Category: Sorting
Topics: divide and conquer, stable sort, linked lists, external sorting
A divide-and-conquer sorting algorithm that recursively divides the array into halves, sorts each half, and merges them back together in sorted order.
def merge_sort(arr):
if len(arr) <= 1:
return arr
mid = len(arr) // 2
left = merge_sort(arr[:mid])
right = merge_sort(arr[mid:])
return merge(left, right)
def merge(left, right):
"""Merge two sorted arrays"""
result = []
i = j = 0
while i < len(left) and j < len(right):
if left[i] <= right[j]: # <= for stability
result.append(left[i])
i += 1
else:
result.append(right[j])
j += 1
result.extend(left[i:])
result.extend(right[j:])
return result
# In-place merge sort (more complex, saves space)
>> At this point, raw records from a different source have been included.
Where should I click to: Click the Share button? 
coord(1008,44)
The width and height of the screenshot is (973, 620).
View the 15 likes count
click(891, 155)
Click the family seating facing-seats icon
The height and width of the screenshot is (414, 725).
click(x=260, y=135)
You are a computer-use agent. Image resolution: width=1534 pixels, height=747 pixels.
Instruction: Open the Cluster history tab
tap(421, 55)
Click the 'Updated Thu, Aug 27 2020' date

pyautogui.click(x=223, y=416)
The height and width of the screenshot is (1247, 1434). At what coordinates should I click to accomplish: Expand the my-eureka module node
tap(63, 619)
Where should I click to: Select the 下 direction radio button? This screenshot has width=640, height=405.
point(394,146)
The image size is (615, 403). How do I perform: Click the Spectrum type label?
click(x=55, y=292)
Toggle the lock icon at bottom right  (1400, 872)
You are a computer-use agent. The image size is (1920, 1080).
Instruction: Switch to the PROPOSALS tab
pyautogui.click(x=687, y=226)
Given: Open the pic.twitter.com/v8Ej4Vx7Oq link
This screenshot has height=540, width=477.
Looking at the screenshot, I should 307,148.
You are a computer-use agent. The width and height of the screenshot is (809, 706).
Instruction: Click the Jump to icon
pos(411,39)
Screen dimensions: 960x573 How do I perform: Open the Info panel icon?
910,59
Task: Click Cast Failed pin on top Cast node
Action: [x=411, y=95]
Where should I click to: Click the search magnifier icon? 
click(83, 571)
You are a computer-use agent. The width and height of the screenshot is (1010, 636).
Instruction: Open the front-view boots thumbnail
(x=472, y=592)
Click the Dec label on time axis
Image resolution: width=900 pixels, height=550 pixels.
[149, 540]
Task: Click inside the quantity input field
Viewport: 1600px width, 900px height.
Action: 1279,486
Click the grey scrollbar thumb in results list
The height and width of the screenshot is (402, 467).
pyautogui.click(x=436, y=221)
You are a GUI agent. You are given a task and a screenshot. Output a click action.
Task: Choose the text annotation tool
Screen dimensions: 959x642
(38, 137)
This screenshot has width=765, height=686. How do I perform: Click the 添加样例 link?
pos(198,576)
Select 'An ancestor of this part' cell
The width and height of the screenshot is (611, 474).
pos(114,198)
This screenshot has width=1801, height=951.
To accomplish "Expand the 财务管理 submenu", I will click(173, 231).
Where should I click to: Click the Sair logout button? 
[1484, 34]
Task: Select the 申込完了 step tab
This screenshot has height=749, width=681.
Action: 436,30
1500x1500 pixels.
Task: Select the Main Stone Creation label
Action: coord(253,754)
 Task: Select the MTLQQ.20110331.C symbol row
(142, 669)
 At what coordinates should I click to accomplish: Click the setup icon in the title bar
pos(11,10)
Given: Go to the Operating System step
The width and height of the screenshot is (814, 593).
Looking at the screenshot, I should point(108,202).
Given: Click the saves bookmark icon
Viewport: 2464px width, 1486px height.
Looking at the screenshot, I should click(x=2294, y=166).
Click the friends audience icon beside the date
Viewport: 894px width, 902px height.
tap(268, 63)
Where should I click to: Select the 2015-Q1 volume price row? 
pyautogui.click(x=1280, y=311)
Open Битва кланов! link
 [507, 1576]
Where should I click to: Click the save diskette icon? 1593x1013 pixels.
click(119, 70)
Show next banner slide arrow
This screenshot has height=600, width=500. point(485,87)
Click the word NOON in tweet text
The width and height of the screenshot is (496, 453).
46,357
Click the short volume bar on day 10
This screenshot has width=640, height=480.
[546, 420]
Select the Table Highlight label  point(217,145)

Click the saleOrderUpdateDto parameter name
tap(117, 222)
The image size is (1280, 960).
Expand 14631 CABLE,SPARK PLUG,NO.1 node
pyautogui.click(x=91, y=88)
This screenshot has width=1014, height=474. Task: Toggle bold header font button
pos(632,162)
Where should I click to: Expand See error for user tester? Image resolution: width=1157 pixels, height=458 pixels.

def merge_sort_inplace(arr, left=0, right=None):
if right is None:
right = len(arr) - 1
if left < right:
mid = (left + right) // 2
merge_sort_inplace(arr, left, mid)
merge_sort_inplace(arr, mid + 1, right)
merge_inplace(arr, left, mid, right)
def merge_inplace(arr, left, mid, right):
left_copy = arr[left:mid + 1]
right_copy = arr[mid + 1:right + 1]
i = j = 0
k = left
while i < len(left_copy) and j < len(right_copy):
if left_copy[i] <= right_copy[j]:
arr[k] = left_copy[i]
i += 1
else:
arr[k] = right_copy[j]
j += 1
k += 1
while i < len(left_copy):
arr[k] = left_copy[i]
i += 1
k += 1
while j < len(right_copy):
arr[k] = right_copy[j]
j += 1
k += 1
# Merge sort for linked list
class ListNode:
def __init__(self, val=0, next=None):
self.val = val
self.next = next
def merge_sort_linked(head):
if not head or not head.next:
return head
# Find middle using slow/fast pointers
slow, fast = head, head.next
while fast and fast.next:
slow = slow.next
fast = fast.next.next
mid = slow.next
slow.next = None
left = merge_sort_linked(head)
right = merge_sort_linked(mid)
return merge_linked(left, right)
def merge_linked(l1, l2):
dummy = ListNode()
curr = dummy
while l1 and l2:
if l1.val <= l2.val:
curr.next = l1
l1 = l1.next
else:
curr.next = l2
l2 = l2.next
curr = curr.next
curr.next = l1 or l2
return dummy.next
# Usage
arr = [64, 34, 25, 12, 22, 11, 90]
sorted_arr = merge_sort(arr) # [11, 12, 22, 25, 34, 64, 90]
| Case | Complexity |
|---|---|
| Best | O(n log n) |
| Average | O(n log n) |
| Worst | O(n log n) |
Always O(n log n) regardless of input - guaranteed performance.
O(n) for the auxiliary array during merging. O(log n) for recursion stack. Total: O(n).